So often when listening to Jeff's sermon on Sunday mornings I hit a snag. It's like putting on hose when, rip! Your fingernail gets snagged in the hose and then there's this runner, and it's all you can think about. Unlike the runner, which is a bad thing, I'm usually caught on something really good and my thoughts run away from the sermon and form their own little sermon in my head. (Sorry, Jeff.) :)
This past Sunday, Jeff was up there preaching about grace. He said that it ought to be a given that we extend grace to our fellow church members, but that, of course, we need to extend grace to everyone else. And I don't remember much else after that.
Is it easier to be gracious to our church family than to the rest of the world? Maybe sometimes. But for me, at least in this stage in my Christian walk, many times it's harder for me to be gracious to the people with whom I'm closest. I mean, "those worldy people," we're supposed to extend grace to them. Jesus said to! Everybody's doing it! We don't gossip about them ... we don't even know them! Besides, they didn't really do anything to affect us personally. We'd just as soon keep our distance. It's safer.
But my church family? Christians? They know better! How am I suppsed to be gracious to them if I have to see them every week, and sometimes more often than that! It's hard to pretend like everything's okay if I really have to come in contact with them. It's a lot easier to gossip about them and get people "on my side" than to actually talk to them.
To truly be gracious ... even when "they know better" ... now that's really something.
I'm still working on that one.
4 comments:
Mike always says he's glad when people think about the things he says and then that makes them think of other things. He says that way his sermon gets expanded and preached many more times than the one he preaches. (OK, those were really convoluted sentences, but I hope you understood it!) Sounds like it's all right to follow your thoughts!
I must admit, Kim, that I have never heard my preaching compared with a runner in pantyhose.
Fascinating.
Your Aunt Donna is right; as long as the "runner" works alongside cultivating a walk with God, it's all good. And as far as the grace thing to those you know, you got the ironic point. It's actually easier (in my opinion) to show grace to strangers. Most of the time that is a one-time thing. Grace to people you see every day... that's an ongoing process.
Grace to you, my friend.
When I was younger, many years ago, I don't remember many sermons about "grace". In l972 (I told you it was years ago.) I remember sitting in Neal Pryor's freshman New Testament Bible class and hearing him him teach about grace. I felt like a dark veil or heavy cloud had been lifted from my soul. For the first time, I felt like a had a "chance" at salvation. I also felt more grateful, thankful, and love for God than I had ever felt before. I don't know why it took me until I was a 19 year old to "get it", but I'm glad I did.
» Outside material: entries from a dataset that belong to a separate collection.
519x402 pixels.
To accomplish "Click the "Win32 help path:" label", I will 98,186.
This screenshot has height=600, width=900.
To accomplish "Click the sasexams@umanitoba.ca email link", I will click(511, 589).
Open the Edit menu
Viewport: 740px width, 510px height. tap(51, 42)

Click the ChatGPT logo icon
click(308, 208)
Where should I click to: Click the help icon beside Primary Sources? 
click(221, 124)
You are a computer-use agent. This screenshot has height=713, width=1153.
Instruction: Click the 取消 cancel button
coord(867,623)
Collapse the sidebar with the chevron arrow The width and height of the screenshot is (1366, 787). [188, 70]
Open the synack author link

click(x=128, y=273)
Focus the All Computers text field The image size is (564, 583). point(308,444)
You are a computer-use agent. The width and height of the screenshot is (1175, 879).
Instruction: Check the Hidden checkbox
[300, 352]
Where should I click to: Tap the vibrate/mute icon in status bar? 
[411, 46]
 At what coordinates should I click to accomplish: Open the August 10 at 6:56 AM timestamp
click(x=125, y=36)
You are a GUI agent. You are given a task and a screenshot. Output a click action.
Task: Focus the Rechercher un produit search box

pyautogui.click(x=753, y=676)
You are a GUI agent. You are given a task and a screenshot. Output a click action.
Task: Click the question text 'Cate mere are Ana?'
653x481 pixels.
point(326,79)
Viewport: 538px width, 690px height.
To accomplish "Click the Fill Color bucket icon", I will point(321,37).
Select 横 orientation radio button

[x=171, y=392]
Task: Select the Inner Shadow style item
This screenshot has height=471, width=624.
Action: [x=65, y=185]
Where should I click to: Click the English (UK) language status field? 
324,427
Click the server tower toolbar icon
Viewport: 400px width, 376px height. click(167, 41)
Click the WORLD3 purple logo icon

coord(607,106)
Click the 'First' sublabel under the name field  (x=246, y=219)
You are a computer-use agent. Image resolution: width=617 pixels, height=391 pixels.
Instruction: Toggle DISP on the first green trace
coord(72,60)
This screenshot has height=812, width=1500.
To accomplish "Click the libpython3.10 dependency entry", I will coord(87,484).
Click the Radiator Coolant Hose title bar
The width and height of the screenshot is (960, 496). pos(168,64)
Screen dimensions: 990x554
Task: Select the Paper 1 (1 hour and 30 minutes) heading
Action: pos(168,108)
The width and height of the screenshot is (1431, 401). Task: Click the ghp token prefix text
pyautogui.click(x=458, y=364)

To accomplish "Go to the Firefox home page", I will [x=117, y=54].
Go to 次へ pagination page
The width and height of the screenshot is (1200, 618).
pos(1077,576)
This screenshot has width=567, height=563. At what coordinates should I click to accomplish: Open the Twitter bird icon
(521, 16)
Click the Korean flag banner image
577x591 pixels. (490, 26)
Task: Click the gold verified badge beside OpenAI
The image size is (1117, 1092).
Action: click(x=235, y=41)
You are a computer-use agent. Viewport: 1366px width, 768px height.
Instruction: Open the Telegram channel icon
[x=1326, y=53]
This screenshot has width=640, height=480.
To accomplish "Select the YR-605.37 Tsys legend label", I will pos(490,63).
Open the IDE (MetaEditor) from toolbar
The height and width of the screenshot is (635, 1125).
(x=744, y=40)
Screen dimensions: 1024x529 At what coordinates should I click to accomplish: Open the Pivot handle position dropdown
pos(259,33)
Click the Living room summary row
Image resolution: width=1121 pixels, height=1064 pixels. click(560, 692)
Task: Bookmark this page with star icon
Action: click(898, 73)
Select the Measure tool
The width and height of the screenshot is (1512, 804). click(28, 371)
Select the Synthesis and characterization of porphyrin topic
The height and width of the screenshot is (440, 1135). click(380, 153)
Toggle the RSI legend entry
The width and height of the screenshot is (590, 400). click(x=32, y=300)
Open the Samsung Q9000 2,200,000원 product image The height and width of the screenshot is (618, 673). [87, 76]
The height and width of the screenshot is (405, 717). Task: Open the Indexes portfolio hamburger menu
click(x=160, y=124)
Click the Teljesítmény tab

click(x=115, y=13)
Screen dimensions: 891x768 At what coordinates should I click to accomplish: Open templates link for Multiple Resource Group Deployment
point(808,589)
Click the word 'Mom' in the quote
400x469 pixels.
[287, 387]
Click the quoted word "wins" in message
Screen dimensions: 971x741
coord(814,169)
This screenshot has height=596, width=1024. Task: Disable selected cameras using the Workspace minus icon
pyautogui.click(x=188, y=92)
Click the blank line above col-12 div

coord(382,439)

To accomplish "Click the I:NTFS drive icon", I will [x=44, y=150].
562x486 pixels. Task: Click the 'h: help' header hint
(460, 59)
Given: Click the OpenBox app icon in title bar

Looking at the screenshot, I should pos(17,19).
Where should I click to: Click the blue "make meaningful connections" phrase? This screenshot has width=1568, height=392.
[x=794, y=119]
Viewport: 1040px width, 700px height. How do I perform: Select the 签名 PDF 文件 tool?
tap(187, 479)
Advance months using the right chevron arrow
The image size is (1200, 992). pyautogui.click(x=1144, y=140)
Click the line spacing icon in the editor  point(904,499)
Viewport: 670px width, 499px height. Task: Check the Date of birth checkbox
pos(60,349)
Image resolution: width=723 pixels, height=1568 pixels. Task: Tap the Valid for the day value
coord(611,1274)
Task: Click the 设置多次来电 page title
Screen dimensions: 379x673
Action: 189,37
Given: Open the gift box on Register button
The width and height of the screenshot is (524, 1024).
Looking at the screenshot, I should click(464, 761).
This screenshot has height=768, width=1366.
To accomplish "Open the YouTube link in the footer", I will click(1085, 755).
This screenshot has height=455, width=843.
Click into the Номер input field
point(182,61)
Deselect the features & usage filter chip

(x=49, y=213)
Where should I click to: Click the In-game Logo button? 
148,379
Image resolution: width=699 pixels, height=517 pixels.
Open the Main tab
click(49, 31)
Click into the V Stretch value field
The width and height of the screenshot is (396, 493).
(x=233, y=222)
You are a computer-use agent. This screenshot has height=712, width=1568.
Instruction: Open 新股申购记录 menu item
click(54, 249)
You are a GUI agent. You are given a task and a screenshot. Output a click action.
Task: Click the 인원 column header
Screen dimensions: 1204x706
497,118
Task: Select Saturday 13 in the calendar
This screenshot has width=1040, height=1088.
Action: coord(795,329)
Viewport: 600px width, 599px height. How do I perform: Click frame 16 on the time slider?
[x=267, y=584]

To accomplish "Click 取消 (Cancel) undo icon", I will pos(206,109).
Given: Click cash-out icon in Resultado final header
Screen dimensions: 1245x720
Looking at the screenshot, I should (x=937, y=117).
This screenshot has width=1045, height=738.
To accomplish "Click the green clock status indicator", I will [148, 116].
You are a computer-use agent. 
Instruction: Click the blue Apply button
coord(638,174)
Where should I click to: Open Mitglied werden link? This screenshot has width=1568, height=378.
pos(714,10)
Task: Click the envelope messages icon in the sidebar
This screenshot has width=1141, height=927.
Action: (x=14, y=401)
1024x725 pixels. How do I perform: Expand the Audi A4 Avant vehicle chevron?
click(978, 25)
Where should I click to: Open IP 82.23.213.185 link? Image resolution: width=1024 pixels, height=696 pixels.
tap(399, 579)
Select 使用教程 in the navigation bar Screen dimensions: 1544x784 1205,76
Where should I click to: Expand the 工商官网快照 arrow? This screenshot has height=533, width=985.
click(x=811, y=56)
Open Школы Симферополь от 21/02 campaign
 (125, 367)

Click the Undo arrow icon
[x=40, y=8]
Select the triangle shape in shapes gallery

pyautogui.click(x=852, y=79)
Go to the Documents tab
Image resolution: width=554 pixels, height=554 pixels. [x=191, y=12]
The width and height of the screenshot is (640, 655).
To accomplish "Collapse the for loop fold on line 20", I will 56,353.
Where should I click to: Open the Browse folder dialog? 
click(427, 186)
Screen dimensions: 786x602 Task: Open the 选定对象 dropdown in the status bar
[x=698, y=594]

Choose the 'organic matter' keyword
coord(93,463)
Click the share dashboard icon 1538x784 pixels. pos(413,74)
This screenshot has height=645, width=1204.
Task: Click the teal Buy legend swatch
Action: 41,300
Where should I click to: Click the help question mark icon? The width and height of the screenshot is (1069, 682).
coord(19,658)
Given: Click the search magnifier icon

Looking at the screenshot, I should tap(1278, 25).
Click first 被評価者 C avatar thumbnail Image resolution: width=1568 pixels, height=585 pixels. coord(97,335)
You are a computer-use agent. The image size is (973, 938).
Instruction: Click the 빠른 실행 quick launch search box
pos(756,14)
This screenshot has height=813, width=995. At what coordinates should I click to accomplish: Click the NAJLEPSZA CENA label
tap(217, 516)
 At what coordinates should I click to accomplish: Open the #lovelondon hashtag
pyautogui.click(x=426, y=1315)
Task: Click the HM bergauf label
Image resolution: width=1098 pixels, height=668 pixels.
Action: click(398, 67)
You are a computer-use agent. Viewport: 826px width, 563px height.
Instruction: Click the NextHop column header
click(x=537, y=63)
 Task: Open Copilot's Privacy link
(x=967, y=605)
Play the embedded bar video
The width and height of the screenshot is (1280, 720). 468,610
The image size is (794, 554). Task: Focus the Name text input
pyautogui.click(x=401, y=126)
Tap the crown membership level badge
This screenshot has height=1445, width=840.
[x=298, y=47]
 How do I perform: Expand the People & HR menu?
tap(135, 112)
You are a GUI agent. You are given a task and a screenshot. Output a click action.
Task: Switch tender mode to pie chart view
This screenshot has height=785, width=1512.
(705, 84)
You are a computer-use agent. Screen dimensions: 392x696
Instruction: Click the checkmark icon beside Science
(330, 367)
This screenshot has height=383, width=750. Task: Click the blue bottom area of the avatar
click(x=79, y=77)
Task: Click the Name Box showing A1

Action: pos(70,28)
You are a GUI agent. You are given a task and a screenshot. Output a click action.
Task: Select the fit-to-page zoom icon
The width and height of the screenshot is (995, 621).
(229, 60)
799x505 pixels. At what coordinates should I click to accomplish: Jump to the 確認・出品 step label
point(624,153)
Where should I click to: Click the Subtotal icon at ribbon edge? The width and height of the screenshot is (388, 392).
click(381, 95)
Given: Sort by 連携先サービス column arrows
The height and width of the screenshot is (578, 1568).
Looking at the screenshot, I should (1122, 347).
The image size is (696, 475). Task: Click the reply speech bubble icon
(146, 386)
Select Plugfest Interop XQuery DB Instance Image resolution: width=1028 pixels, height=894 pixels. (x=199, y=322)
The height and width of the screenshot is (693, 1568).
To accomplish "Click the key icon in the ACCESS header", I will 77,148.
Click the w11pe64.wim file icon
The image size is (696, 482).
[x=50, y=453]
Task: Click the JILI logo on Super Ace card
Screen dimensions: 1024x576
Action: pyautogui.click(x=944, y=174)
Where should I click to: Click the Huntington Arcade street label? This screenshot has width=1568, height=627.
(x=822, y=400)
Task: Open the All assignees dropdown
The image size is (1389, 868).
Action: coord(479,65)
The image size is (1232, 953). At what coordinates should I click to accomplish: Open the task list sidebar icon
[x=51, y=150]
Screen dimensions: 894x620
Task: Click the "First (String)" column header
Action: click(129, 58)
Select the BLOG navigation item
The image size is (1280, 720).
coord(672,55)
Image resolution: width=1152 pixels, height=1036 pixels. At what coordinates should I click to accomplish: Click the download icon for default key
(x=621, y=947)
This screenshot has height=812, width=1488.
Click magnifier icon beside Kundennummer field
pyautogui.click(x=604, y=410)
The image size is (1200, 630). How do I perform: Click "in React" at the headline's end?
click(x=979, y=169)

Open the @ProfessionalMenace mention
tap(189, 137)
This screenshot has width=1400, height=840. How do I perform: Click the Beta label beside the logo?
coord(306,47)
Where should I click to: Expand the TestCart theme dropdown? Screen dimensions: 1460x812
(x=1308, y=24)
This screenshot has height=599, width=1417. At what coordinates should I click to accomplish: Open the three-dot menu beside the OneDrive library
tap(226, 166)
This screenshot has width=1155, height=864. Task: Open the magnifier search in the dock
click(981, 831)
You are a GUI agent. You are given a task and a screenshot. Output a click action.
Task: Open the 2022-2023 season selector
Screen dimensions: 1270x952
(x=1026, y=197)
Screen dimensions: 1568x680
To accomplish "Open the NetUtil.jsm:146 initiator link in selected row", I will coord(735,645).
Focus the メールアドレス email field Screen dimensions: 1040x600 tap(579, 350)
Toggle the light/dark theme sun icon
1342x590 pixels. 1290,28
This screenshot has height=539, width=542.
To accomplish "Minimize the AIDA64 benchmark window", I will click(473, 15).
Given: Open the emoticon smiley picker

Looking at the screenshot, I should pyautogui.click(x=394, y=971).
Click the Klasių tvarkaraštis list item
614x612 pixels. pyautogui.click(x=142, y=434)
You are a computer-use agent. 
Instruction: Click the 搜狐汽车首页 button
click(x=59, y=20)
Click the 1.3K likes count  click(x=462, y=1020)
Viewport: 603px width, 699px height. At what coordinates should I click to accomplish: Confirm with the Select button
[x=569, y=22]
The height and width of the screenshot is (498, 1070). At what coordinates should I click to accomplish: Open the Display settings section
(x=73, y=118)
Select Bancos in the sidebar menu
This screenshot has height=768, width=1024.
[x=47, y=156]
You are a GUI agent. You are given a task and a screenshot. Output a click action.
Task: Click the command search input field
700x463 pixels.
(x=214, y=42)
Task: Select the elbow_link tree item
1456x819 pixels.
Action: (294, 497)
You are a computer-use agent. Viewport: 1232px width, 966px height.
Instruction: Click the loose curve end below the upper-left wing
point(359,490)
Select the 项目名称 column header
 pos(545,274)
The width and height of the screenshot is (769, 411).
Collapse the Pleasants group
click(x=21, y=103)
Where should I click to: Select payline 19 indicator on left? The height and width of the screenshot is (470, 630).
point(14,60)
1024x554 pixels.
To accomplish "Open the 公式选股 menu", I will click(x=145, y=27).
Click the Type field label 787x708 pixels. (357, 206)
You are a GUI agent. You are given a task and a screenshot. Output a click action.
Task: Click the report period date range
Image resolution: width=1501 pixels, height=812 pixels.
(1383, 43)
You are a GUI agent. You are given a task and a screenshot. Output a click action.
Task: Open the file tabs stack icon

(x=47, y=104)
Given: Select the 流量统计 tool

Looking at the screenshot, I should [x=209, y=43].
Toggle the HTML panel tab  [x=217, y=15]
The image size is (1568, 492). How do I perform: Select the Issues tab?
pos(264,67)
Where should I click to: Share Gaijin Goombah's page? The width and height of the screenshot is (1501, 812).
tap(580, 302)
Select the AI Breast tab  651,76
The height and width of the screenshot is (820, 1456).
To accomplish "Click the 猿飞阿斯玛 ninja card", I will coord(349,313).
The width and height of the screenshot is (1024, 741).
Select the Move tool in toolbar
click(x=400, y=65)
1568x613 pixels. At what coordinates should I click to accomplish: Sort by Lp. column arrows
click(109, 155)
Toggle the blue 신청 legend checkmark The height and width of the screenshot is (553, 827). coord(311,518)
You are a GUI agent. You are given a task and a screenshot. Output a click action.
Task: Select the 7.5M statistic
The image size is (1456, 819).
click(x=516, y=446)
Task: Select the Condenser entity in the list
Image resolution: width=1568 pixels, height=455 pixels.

However, I am still learning to extend grace to those I think "ought to know better". Lord, Father, be patient with me!
Tell Jeff that Mamaw is not a bit surprised that he hasn't heard the comparison of sermons and pantyhose; she has very creative grandchildren.
Your entry and comments have inspired me to think about grace and where I learned it. I may have not known what to call it, but I believe I learned the meaning of grace by observing love and forgiveness in my parents.